Calculator
Formula used
How to use this calculator
- Choose radius or diameter input mode.
- Enter the central angle and pick degrees or radians.
- Select a unit and your preferred decimal precision.
- Enable strict validation or step-by-step, if needed.
- Press Submit to see the result above the form.
- Use Download CSV or PDF to save the report.
Practical notes
Measurement inputs and consistency
Enter radius or diameter as a positive length and keep all measurements consistent. If radius is 10 cm, every computed output stays in centimeters. Classroom datasets use r between 2 and 25, while engineering sketches often use 0.05 to 2.00 in meters for small parts. Convert units first.

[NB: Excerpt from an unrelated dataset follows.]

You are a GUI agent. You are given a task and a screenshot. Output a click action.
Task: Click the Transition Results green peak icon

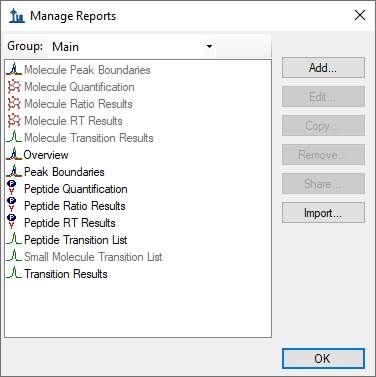14,273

Angle units and conversion
The calculator accepts degrees or radians and converts degrees using θ(rad)=θ(deg)×π/180. For reference, 30° equals 0.5236 rad, 90° equals 1.5708 rad, and 180° equals 3.1416 rad. A full turn is 360° or 2π rad, and 270° is 4.7124 rad. Strict validation can limit degrees to (0,360] or radians to (0,2π] for standard sectors.
Interpreting arc length
Arc length grows linearly with angle: s=r×θ. With r=8 and θ=60°, θ becomes 1.0472 rad and s becomes 8.3776. Doubling the angle doubles the arc length when r is fixed. You can also sanity-check with circumference: s should equal (θ/2π)×(2πr), so a 60° sector is one‑sixth of a full circle’s circumference.
Perimeter structure and sensitivity
Sector perimeter adds two radii to the arc: P=2r+s. Because 2r is constant for a fixed radius, most variation comes from the arc term. For r=12 and θ=135°, θ becomes 2.3562 rad, s becomes 28.2743, and P becomes 52.2743 in the same unit. As θ approaches 0, P approaches 2r, while at θ=2π, P becomes 2r+2πr.
Precision, rounding, and error control
Decimal precision affects display and exports, not the underlying calculation steps. For reporting, 2 to 4 decimals is common; for tolerance studies, 6 to 8 decimals can help. If you input rounded angles, propagate that uncertainty: an angle error of 0.5° at r=20 produces about 0.1745 units of arc-length change. For best practice, match precision to your measurement tool, then round the final perimeter once, not repeatedly.
Documentation and exports
CSV is convenient for spreadsheets and bulk comparison, while PDF is helpful for sharing a single verified calculation. Save the report alongside your diagram and note the chosen unit and angle format. The CSV includes labeled rows for r, θ, s, and P, which makes auditing easy. The PDF also records a generated timestamp, useful when reviewing revisions. When you revise a design, re-run the same inputs to confirm perimeter changes immediately.
FAQs
Does the perimeter include the straight edges?
Yes. Sector perimeter includes both radii (two straight edges) plus the curved arc. The calculator returns P=2r+s in your selected unit.
Why must radians be used for arc length?
The arc-length relationship s=r×θ is defined when θ is in radians. If you enter degrees, the calculator converts them internally using π/180.
Can I use diameter instead of radius?
Yes. Switch to Diameter mode and enter d. The calculator computes r=d/2 automatically and then applies the same arc and perimeter formulas.
What if my angle is greater than a full turn?
You can calculate it, but it may not represent a standard sector. Enable strict validation to keep degrees within (0,360] or radians within (0,2π].
Do units affect the math?
Units are labels for consistent measurement. The computation assumes your radius and results share the same unit. Conversions between units must be handled before input.
How is the PDF created?
The PDF is generated directly by the script as a simple one-page report. It includes radius, angle, radians conversion, arc length, perimeter, and the chosen precision.
Example data table
| Radius | Angle | Angle unit | Unit |
|---|---|---|---|
| 8 | 60 | deg | cm |
| 5 | 1.2 | rad | m |
| 12 | 135 | deg | mm |
| 3.5 | 2.4 | rad | in |
Notes and checks
- Perimeter includes both radii and the arc.
- Use strict mode to keep angles within typical bounds.
- Radians are required for s = rθ, handled for you.
- Units are labels; enter consistent lengths.